Parte del problema nasce dal fatto che in Italia non esiste ancora una legge sul suicidio assistito, e che la possibilità di accedervi è regolata esclusivamente da una sentenza della Corte Costituzionale: questo significa che ogni singolo caso deve essere gestito, con criteri non sempre chiari, dalle autorità sanitarie locali.

La decisione del comitato etico – celebrata da molti come un traguardo storico per l’Italia – è arrivata dopo una sentenza del tribunale di Ancona, in seguito a una richiesta fatta da uomo tetraplegico di 43 anni immobilizzato da dieci anni a causa di un incidente stradale. Il tribunale aveva ordinato all’Asur delle Marche di verificare le condizioni del paziente e la sussistenza dei criteri che rendono l’aiuto al suicidio non punibile in base a una sentenza della Corte Costituzionale del 2019.

Il comitato etico dell’Asur, formato da medici e psicologi, martedì ha deciso che l’uomo rientra nelle condizioni stabilite dalla Corte Costituzionale per l’accesso al suicidio assistito, ma non ne ha specificato le modalità di attuazione. L’uomo, nella sua richiesta, aveva fatto una proposta sul farmaco da somministrare per accedere al suicidio assistito (il tiopentone sodico) e sul dosaggio da utilizzare, ma il comitato ha avanzato vari dubbi e perplessità, dicendo però che non gli spetta prendere decisioni sulla questione.

Secondo il comitato il dosaggio richiesto dall’uomo (20 grammi) sarebbe «una quantità non supportata da letteratura scientifica». Inoltre ha rilevato che l’uomo nella sua richiesta non aveva spiegato le modalità con cui si dovrebbe procedere tecnicamente alla somministrazione. Il comitato ha anche rilevato che non è chiaro se debba essere utilizzato solo il farmaco indicato dal paziente, «nell’ipotesi in cui non si riesca a portare a compimento la procedura di suicidio medicalmente assistito», e ha ritenuto che non sia di sua competenza l’eventuale individuazione di altre modalità.
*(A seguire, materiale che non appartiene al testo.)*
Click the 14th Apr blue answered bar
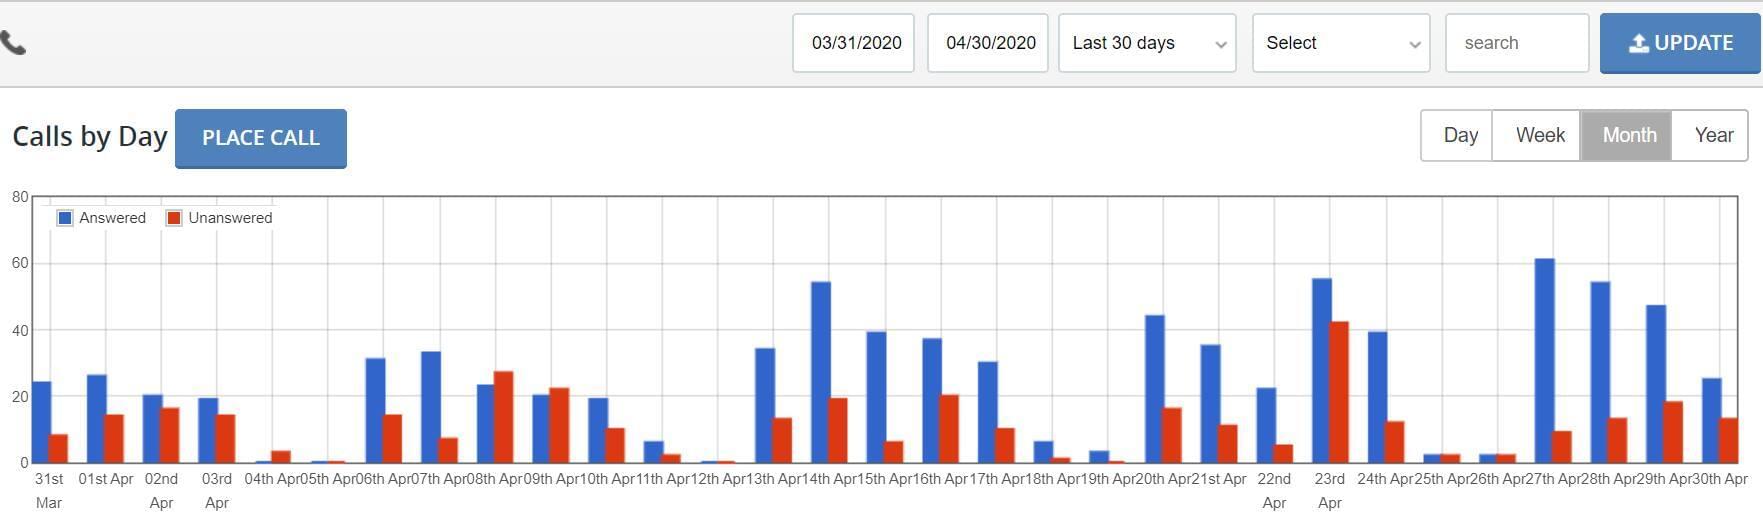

Martedì, dopo la decisione del comitato etico dell’Asur, la regione Marche ha fatto sapere in una nota che dovrà essere il tribunale di Ancona a decidere se il paziente tetraplegico «potrà avere diritto al suicidio medicalmente assistito». Secondo la regione Marche, quindi, l’Asur non può procedere al suicidio assistito del paziente, ma serve una nuova decisione del tribunale di Ancona.

L’associazione Luca Coscioni, che aveva seguito fin dall’inizio la vicenda del paziente, ha accusato la regione di voler creare una «trappola burocratica» per impedire che l’uomo posso accedere al suicidio assistito.
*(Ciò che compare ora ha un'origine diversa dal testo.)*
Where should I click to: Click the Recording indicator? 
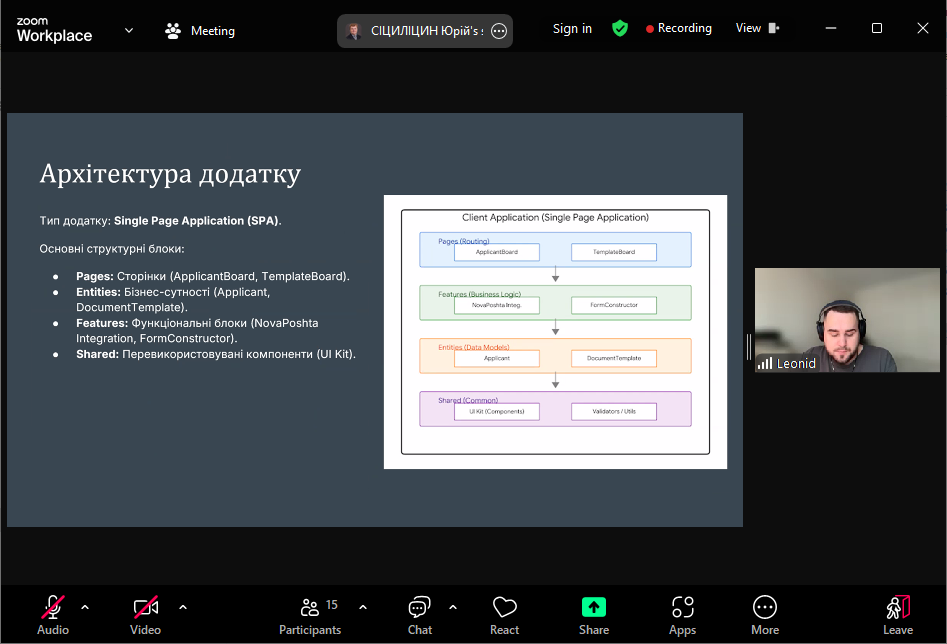coord(679,29)
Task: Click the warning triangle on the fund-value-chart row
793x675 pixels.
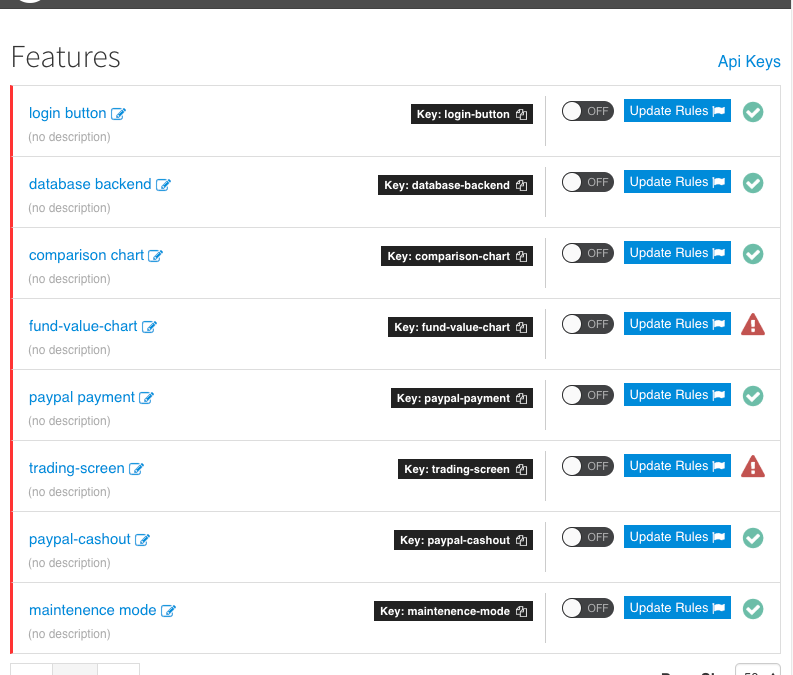Action: click(x=753, y=324)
«Ciò che la regione non dice è che la responsabilità di definire le procedure tecniche non è del malato, ovviamente, ma del Servizio sanitario, che però si rifiuta di farlo. Se necessario e se i tempi dovessero dilatarsi ancora, siamo pronti ad azionare tutti gli strumenti necessari per far rispettare il diritto di Mario (il nome di fantasia dato al paziente, ndr) a porre fine alle proprie sofferenze», si legge in una nota dell’associazione.

Secondo l’assessore regionale alla Sanità delle Marche, Filippo Saltamartini, il problema principale è di tipo legislativo, perché manca una legge sul suicidio assistito. Una proposta di legge in materia di morte volontaria medicalmente assistita è all’esame delle commissioni Giustizia e Affari sociali della Camera e la discussione in parlamento dovrebbe iniziare lunedì prossimo. I tempi per l’approvazione potrebbero però essere molto lunghi, anche perché il centrodestra, contrario alla legge, sta cercando di ritardarne il dibattimento in aula.
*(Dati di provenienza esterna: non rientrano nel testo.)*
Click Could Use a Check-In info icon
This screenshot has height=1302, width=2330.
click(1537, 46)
C’è anche la possibilità che prima dell’approvazione della legge si arrivi al referendum sull’eutanasia legale, per cui sono state già depositate in Cassazione le firme necessarie e per cui si attende l’autorizzazione. A differenza del suicidio assistito, dove il farmaco necessario a uccidersi viene assunto in modo autonomo dalla persona malata, nell’eutanasia il medico ha un ruolo fondamentale: nell’eutanasia attiva somministra il farmaco, in quella passiva sospende le cure o spegne i macchinari che tengono in vita la persona. Quella passiva in Italia è regolata dalla legge sul testamento biologico, mentre quella attiva è ad ora illegale, e verrebbe regolamentata dal referendum.